Sievierodonetsk and its neighbouring city, Lysychansk, continue to be battered by intense Russian shelling as Moscow edges closer to seizing the last pocket of resistance in Ukraine’s eastern Luhansk region.
Luhansk’s governor, Serhiy Haidai, said on Wednesday that Russian forces were moving towards Lysychansk, targeting the buildings of police, state security and prosecutors.
“Lysychansk is constantly suffering from enemy fire … Massive shelling significantly destroyed infrastructure and housing,” Haidai said in a post on Telegram
Sievierodonetsk is also shelled “every day”, he added.
Ukrainian officials have said that the coming days will be decisive in Russia’s efforts to take Sievierodonetsk, as fears in Kyiv grow that Russian advances could envelop the entire region.
Russia is now believed to control all of Sievierodonetsk with the exception of the Azot chemical plant, where about 500 Ukrainian citizens and an unknown number of Ukrainian troops are hiding.
Oleksiy Arestovych, an adviser to Ukrainian president, Volodymyr Zelenskiy, said on Tuesday evening that Russian forces could soon cut off Sievierodonetsk and Lysychansk from Ukrainian-held territory.
“The threat of a tactical Russian victory is there, but they haven’t done it yet,” he said in an online video.
Russia has been aiming to capture Sievierodonetsk and Lysychansk for months, bombing much of the area’s civilian infrastructure in the process.
Control of the two cities would give Moscow command of the entire Luhansk region and allow its forces to focus on the neighbouring Donetsk region. Luhansk and Donetsk provinces combined are known as the Donbas.
During his nightly video address on Tuesday, Zelenskiy admitted that the military situation in Luhansk was very difficult as Russia stepped up an effort to drive Ukrainian troops from key areas.
“That is really the toughest spot. The occupiers are pressing strongly,” he said.
In its latest intelligence briefing, Britain’s defence ministry said that Russia was “highly likely preparing to attempt to deploy a large number of reserve units to the Donbas”, in a push to make further gains in the region. Britain further said that pro-Russian separatists were experiencing “extraordinary attrition” in the Donbas.

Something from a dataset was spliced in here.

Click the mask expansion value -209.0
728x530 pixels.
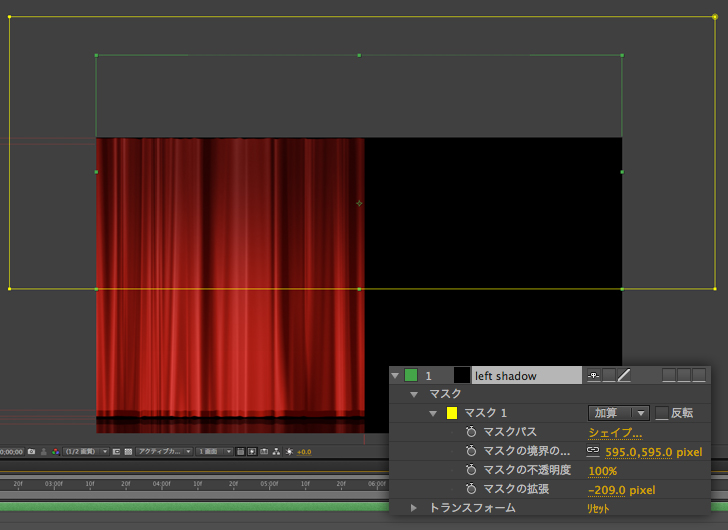coord(606,490)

Elsewhere in Ukraine, Russia resumed its shelling of Kharkiv, the country’s second-biggest city, on Wednesday morning.
On Tuesday, Oleh Synegubov, the regional governor, said that at least 15 civilians were killed in the Kharkiv region as a result of Russian attacks on civilian infrastructure.
The city, which was returning to normal life after Ukraine pushed back Russian forces, experienced some of the worst Russian shelling to date in the last week, as worries grow in Kyiv that Russia is mounting another attack on the city.
Ukrainian military on Wednesday provided more detail about Monday’s attack on Snake Island, saying it had destroyed a Russian air defence system, radar installation and vehicles on the strategically important Russian-controlled Black Sea island.
Russia’s defence ministry said it prevented the Ukrainian attack, which Moscow claimed was meant to land Ukrainian soldiers on the island.
“The unsuccessful fire attack forced the enemy to abandon the landing on Snake Island,” the Russian military said in a statement.
Satellite images provided by US-based Maxar Technologies showed an overview of Snake Island on Tuesday, with damage visible to the tower on the southern end of the island and burned vegetation in several places.
Meanwhile, Ukraine was accused on Wednesday of using two drones to hit a major Russian oil refinery in the Rostov region, near the border with Ukraine.
“As a result of terrorist actions from the western border of the Rostov region, two unmanned aerial vehicles struck at the technological facilities of Novoshakhtinsk,” representatives of the plant said in a statement.
Social media footage on Wednesday morning showed a drone flying towards the refinery, located just five miles from the border with Ukraine, before a fire explosion erupts from it.
Pro-Russian separatists also accused “Ukrainian saboteurs” of staging a “failed assassination” on the Moscow-appointed head of a town outside Kherson, a Black Sea port city occupied by Russia.
The Russian state agency TASS, citing local security services, said that the head of the town of Chernobaevka, Yuri Turulev, was lightly injured as a result of a car bomb attack.
The extent of partisan warfare in Kherson is difficult to measure, with little information trickling out of the occupied region, but several attacks have recently been reported in Kherson on Russian soldiers as well as Ukrainian officials who switched sides to collaborate with the Russians.